_Brief_:
Where the data below begins, start retyping exactly, and end on the line with "Image resolution: width=972", which is included; no picture goes in.

Collected data
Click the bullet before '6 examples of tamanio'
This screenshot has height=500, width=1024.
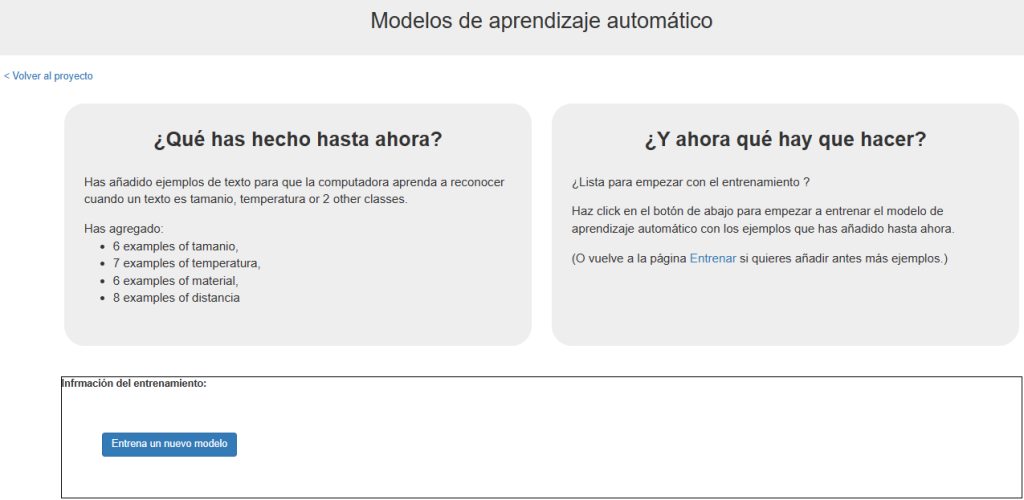[104, 246]
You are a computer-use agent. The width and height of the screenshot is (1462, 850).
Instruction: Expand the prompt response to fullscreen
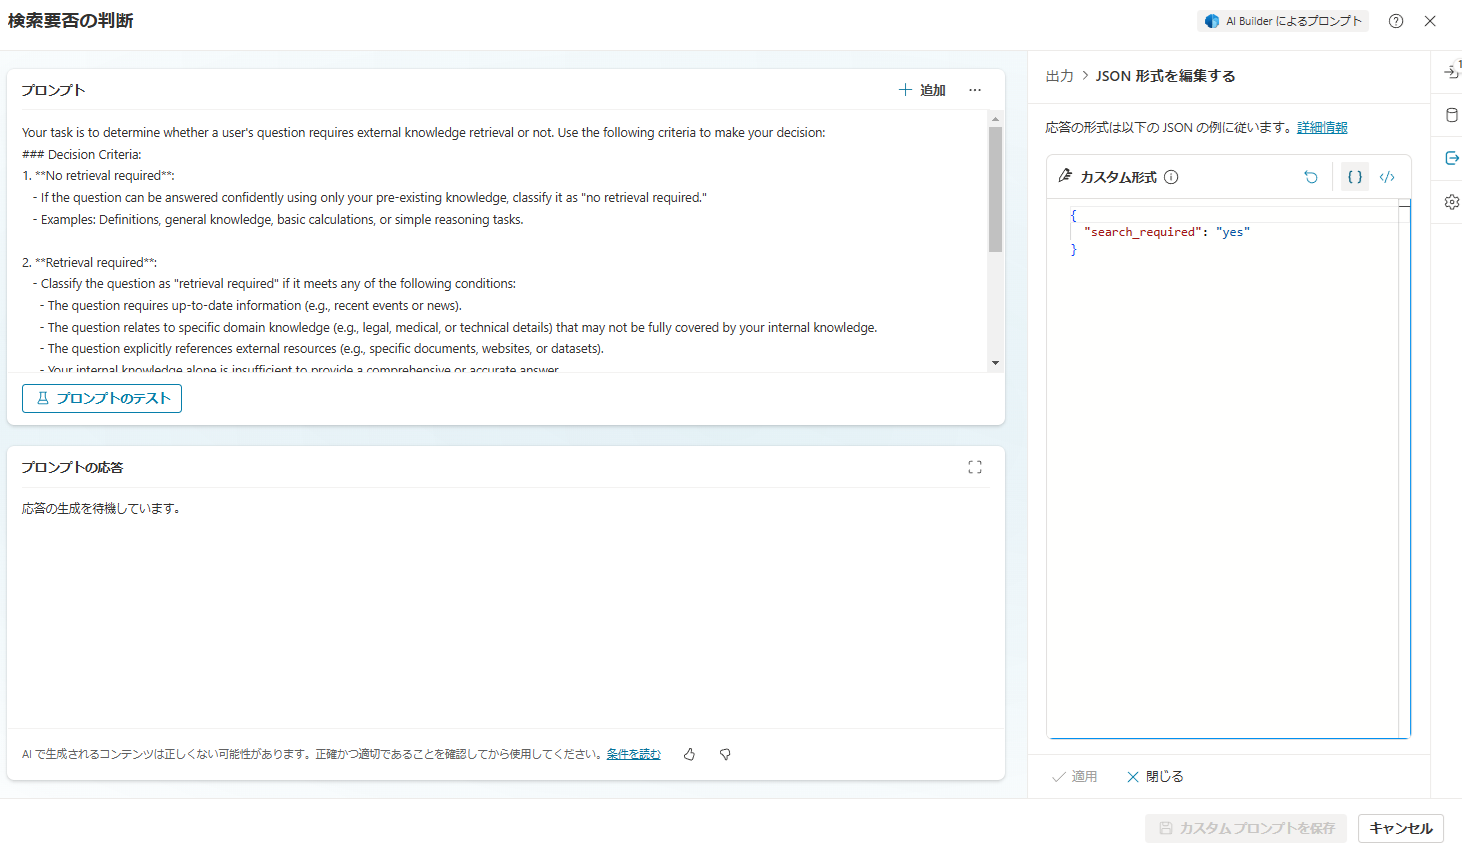click(x=975, y=466)
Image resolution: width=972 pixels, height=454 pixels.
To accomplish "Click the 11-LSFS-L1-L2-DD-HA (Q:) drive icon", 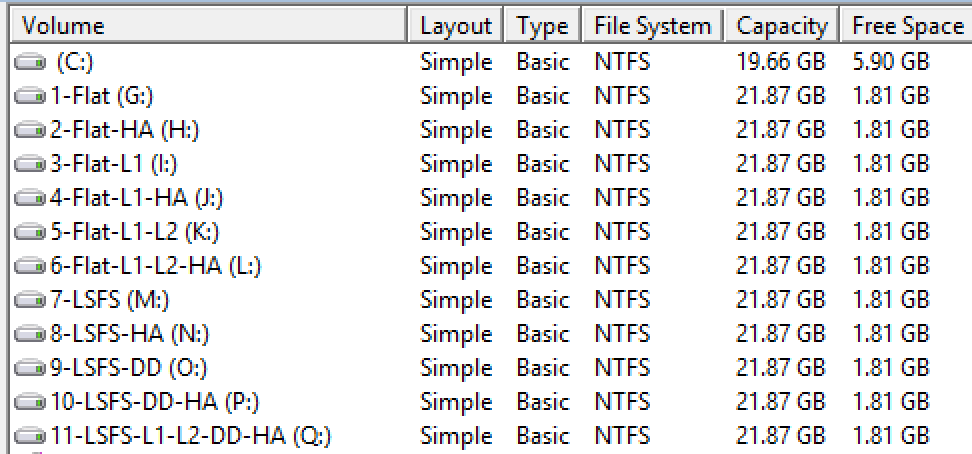I will pos(31,437).
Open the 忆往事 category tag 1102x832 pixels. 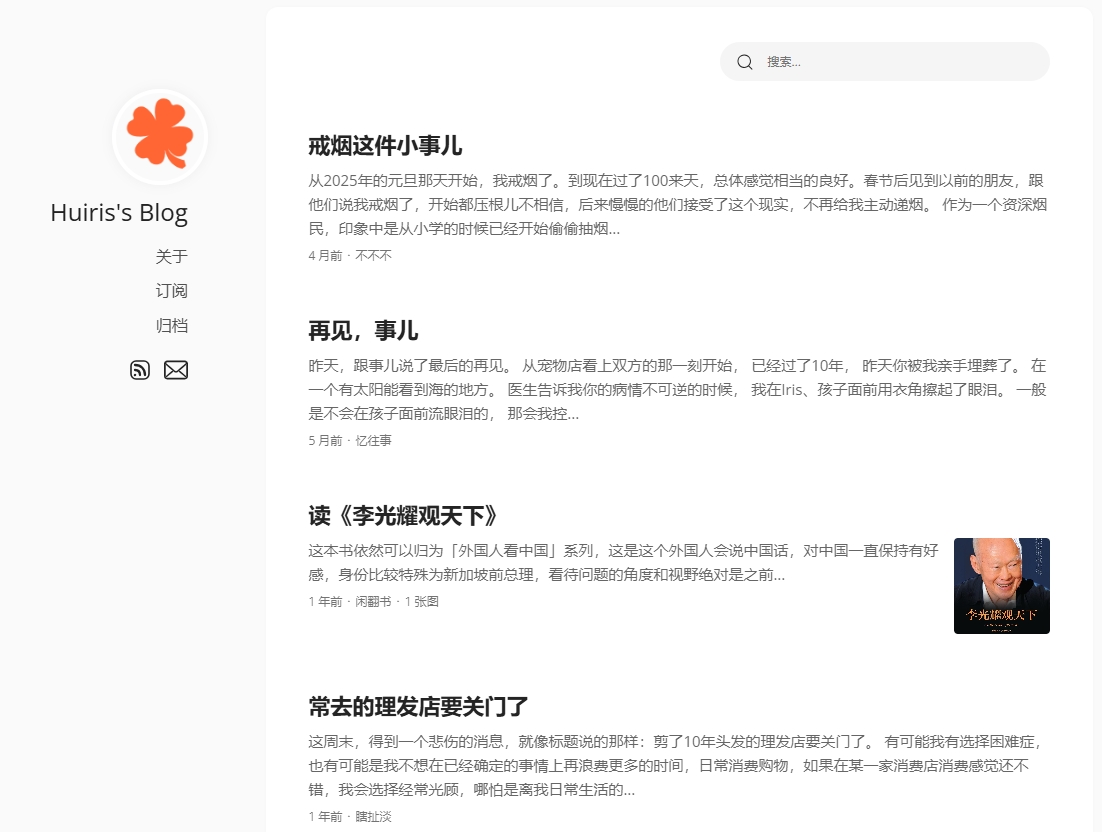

_Task output_:
Click the bullet before '6 examples of tamanio'
This screenshot has height=500, width=1024.
[104, 246]
You are a computer-use agent. The width and height of the screenshot is (1462, 850).
Instruction: Expand the prompt response to fullscreen
click(x=975, y=466)
Image resolution: width=972 pixels, height=454 pixels.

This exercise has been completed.